Re: Time to go electric, SMDP, 1/13/22
Perhaps Mr. Scott is not looking around as he drives the streets of Santa Monica. Teslas are parked on every block it seems, and they seem very reluctant to obey stop signs, but that is another matter.
We have an owner in our building with a Tesla Model 3. They inquired about getting a charger so we helped research it. We got estimates of around $30,000 to either do the upgrades to the building electricals necessary or to bring in a separate circuit with sufficient capacity for charging an electric car. Needless to say, the owner declined to pursue it.
While my wife and I were driving up the Pacific Coast Highway through Malibu, California last week, we got stuck in traffic next to a Tesla Model 3 which had license plates from Ohio. I laughed to myself and told my wife, “When that guy’s at home, that’s a “coal-fired Tesla.”
Electric cars are not “zero emission” vehicles by any means.

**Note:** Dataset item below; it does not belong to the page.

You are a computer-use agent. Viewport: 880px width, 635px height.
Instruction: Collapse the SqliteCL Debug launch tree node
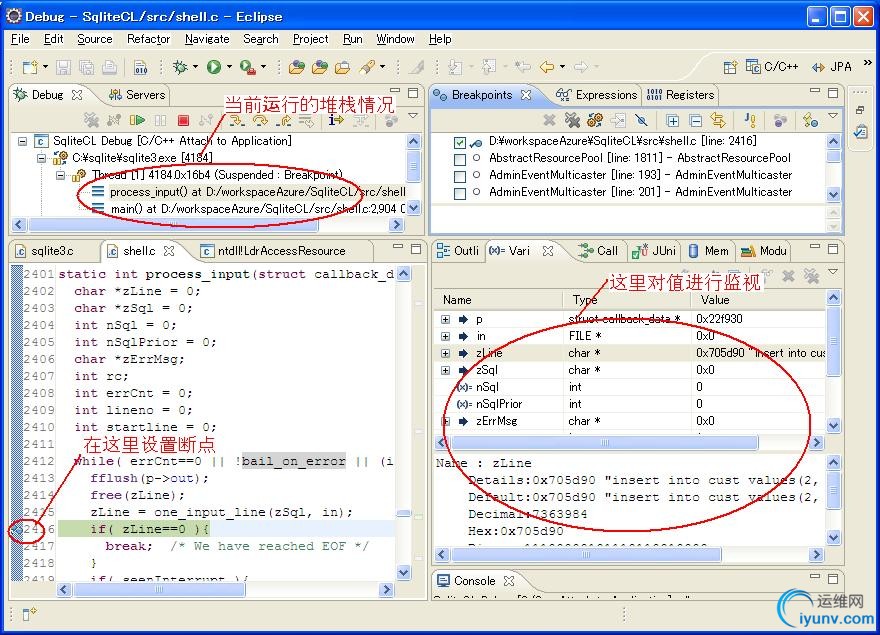[x=23, y=142]
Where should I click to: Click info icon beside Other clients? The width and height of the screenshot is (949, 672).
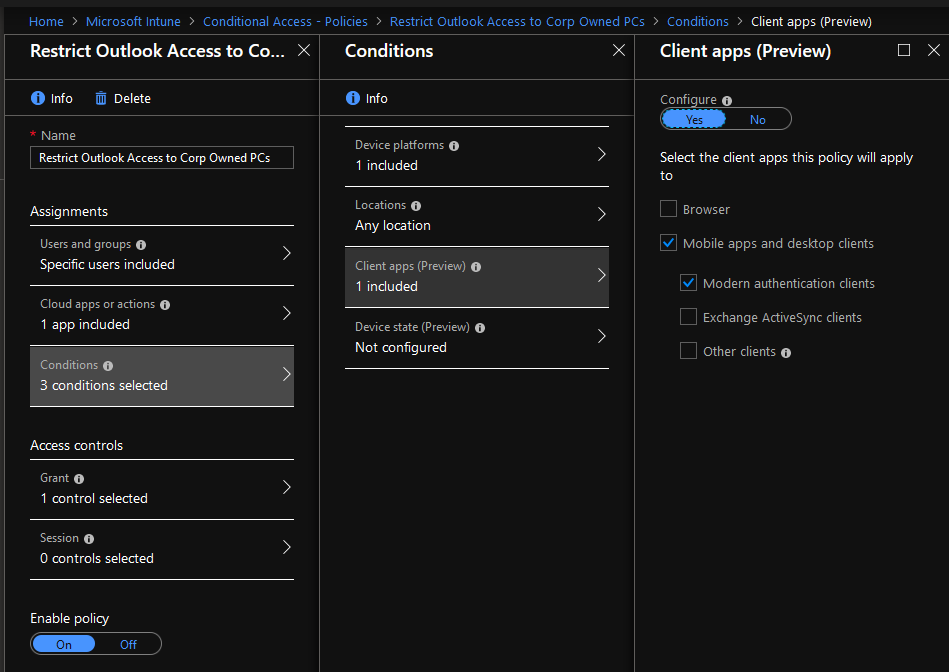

They may be “zero emissions right here,” but in reality they are “remote emission vehicles,” dependent on power plants supplying electricity through the grid. In California, we have a good contribution from solar, wind, hydroelectric, even some geothermal and one aging nuclear plant, but the biggest source of electricity in the US is still fossil fuel power plants, including lots of coal-fired ones.
And that Tesla Model 3 is hauling around 1054 pounds of batteries everywhere it goes, including about 12 pounds of lithium and 40 pounds of cobalt, elements obtained by less than environmentally-friendly mining.
The Teslas sold last year – around 930,000 – used about 4 billion batteries. The battery units they used, if stacked up would form a pyramid about half the size of the Great Pyramid at Giza and weigh almost 1 billion pounds – half a million tons. Does anybody have a plan to dispose of these or recycle the toxic waste they represent in a decade or so?